One of the distinguishing features was the molecular distribution between applications after 0.5 vs. 4 h. We observed decreased amount of FITC in the epidermis over time, suggesting that FITC diffused from the epidermis to the dermis and the reservoir as time passed. There was no significant difference in the total amount of FITC delivered between 0.5 and 4 h after application, implying that our PLA/sugar microneedle does not require more than 0.5 h of application time.

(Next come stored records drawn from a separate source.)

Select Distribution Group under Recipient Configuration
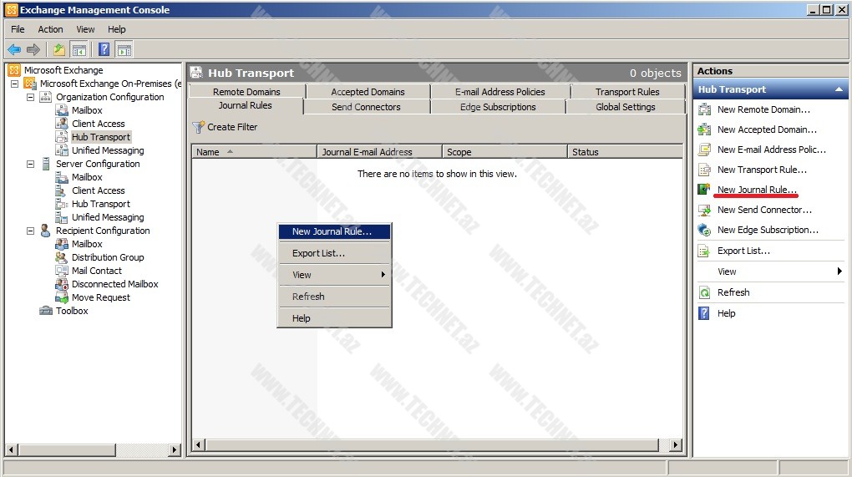The image size is (852, 477). click(108, 257)
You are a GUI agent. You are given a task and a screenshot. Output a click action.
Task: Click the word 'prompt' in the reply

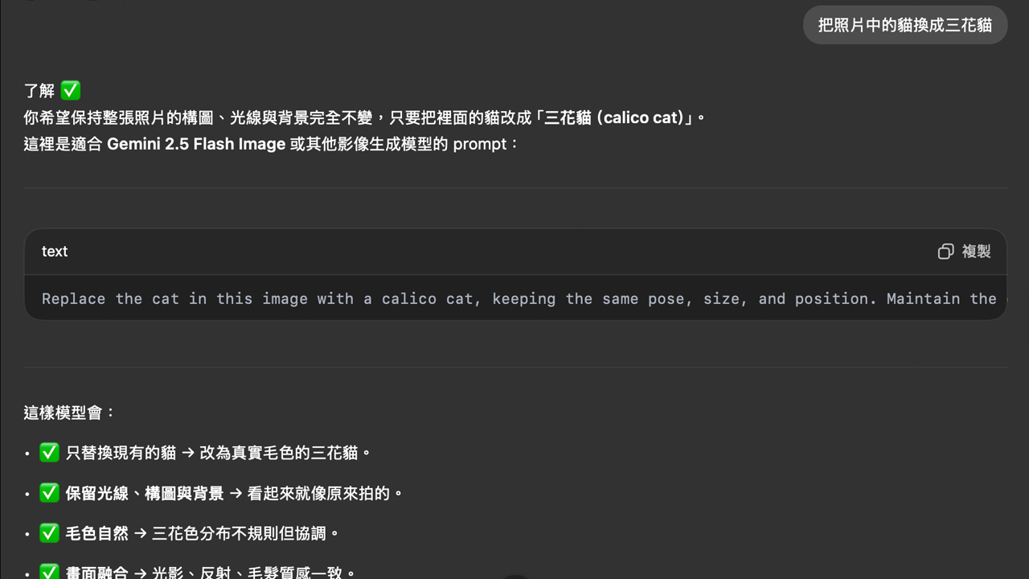coord(480,145)
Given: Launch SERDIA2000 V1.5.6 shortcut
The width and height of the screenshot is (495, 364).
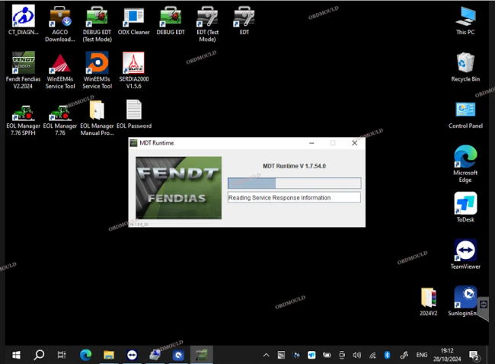Looking at the screenshot, I should click(x=133, y=64).
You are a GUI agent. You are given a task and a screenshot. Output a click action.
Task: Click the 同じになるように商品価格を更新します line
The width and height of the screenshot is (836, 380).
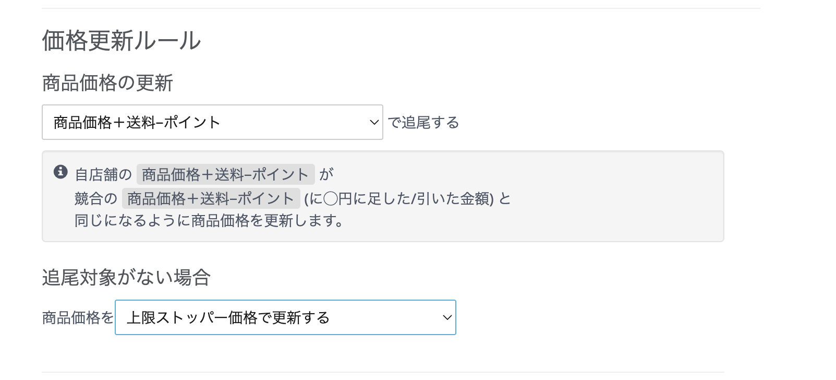coord(209,221)
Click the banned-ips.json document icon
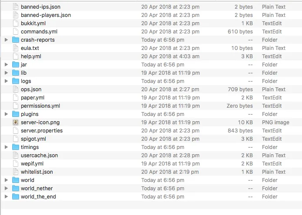 click(x=16, y=7)
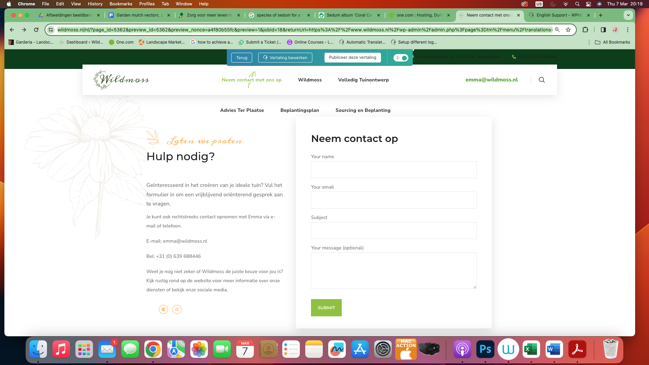Click the Publiceer deze vertaling button
This screenshot has width=649, height=365.
pos(353,57)
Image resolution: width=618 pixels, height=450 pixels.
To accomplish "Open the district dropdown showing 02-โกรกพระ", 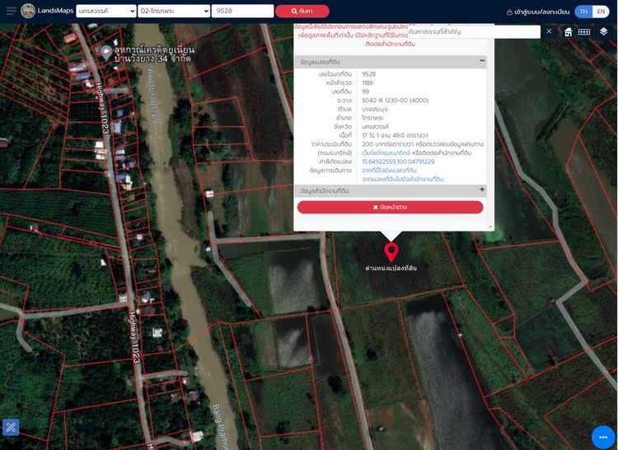I will 175,12.
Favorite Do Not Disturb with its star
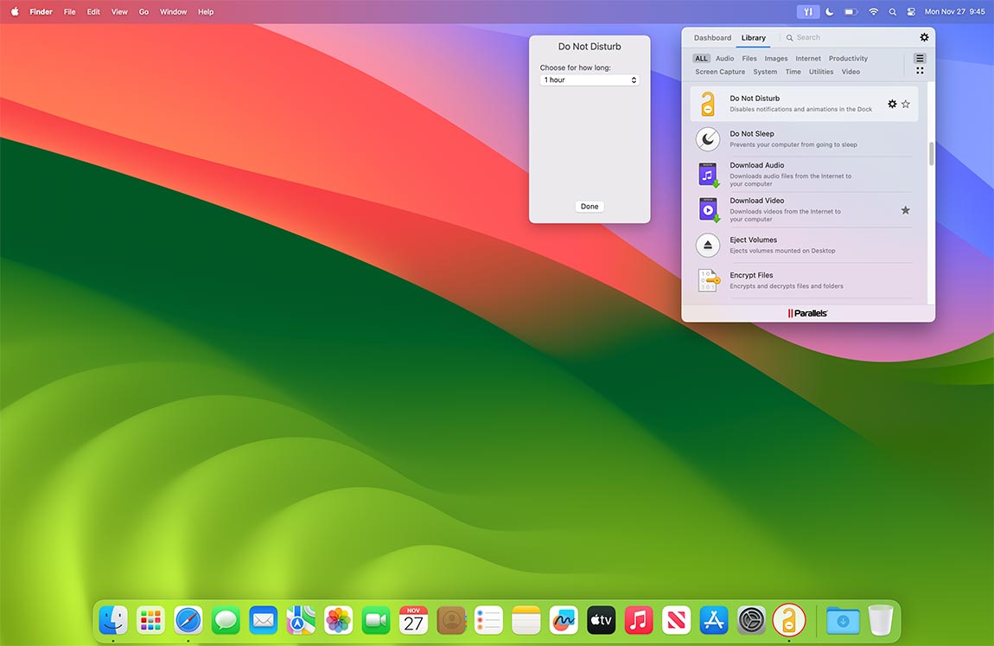This screenshot has height=646, width=994. point(905,103)
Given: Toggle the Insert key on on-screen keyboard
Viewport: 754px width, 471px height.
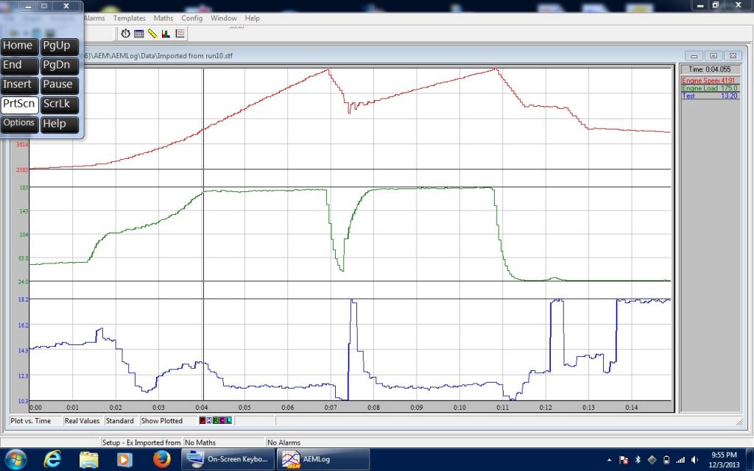Looking at the screenshot, I should pos(19,85).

Retinol, which is a lipophilic vitamin A derivative, has been widely used as a cosmetic ingredient to improve the appearance of skin by reducing fine lines and wrinkles. However, its poor water solubility and restricted transdermal delivery mean that specialized formulations are required. During the fabrication of our PLA microneedles, based on the DMSO-solvent casting process, we found that retinol was readily soluble in the DMSO-PLA-trehalose solution. We applied retinol-loaded PLA microneedles to porcine skin and characterized the transdermal delivery in the same manner as FITC. In total, we found that 413.7 and 506 ng of retinol were delivered 1 and 4 h after application, respectively. The needleless array (NC) delivered 102.4 ng of retinol in total. Due to its lipophilicity, we observed that less retinol was effused from the needle-lees array driven by residual moisture on the skin surface, in contrast to the delivery of FITC. Likewise, the amount of retinol in the dermis and reservoir increased with increasing application time, while its concentration in the epidermis did not change. In the delivery of retinol, the epidermis therefore seems to be a “rate-limiting step”, supporting the prior conclusion that the epidermis and dermis are only critical barriers for hydrophobic species [
45].
Taking everything into account, our sugar-containing PLA microneedles exhibited the characteristics of both soluble and solid microneedles, including: (1) high mechanical strength of solid microneedles. As shown in
Figure 2b (hyaluronic acid-based soluble microneedle) and
Figure 4c, the prepared sugar-containing microneedles exhibited a similar mechanical strength to that of a PLA solid microneedle, with an approximately 45-fold higher stiffness than a soluble microneedle (slope = ∆F/∆displacement); (2) rapid drug release kinetics similar to soluble microneedles. Considering that soluble microneedles can have a wide range of dissolving times depending on the material (2 min–8 h) [
46], our system requires a relatively short drug release time. Previous studies have highlighted that most soluble microneedles suffer from critical issues regarding physicochemical instability. Temperature and humidity can both significantly affect the mechanical characteristics of soluble microneedles during not only fabrications but also packaging and storage. Humidity is the most critical governing factor for mechanical stability due to the hygroscopic properties of said needles; low humidity results in the microneedle structure becoming more fragile, while high humidity results in a reduced mechanical strength due to them becoming “soggy”. For this reason, the extensive application of such microneedles in hot and humid countries still remains a hurdle, with high-stability packaging being investigated as a possible solution [
47]. Our bursting drug-releasing PLA microneedles can overcome these practical issues regarding storage, packaging, and shipping, thereby increasing the applicability of microneedle platforms.